◆ WORK INSTRUCTIONS:
From top to bottom, restate the entries below word for word.

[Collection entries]
════════════════

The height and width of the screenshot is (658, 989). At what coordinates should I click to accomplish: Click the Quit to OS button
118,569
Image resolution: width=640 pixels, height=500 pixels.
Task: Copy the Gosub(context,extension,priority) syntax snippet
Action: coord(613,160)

════════════════

◆ ANSWER BOX:
The height and width of the screenshot is (658, 989). At what coordinates should I click to accomplish: Click the Quit to OS button
118,569
Image resolution: width=640 pixels, height=500 pixels.
Task: Copy the Gosub(context,extension,priority) syntax snippet
Action: coord(613,160)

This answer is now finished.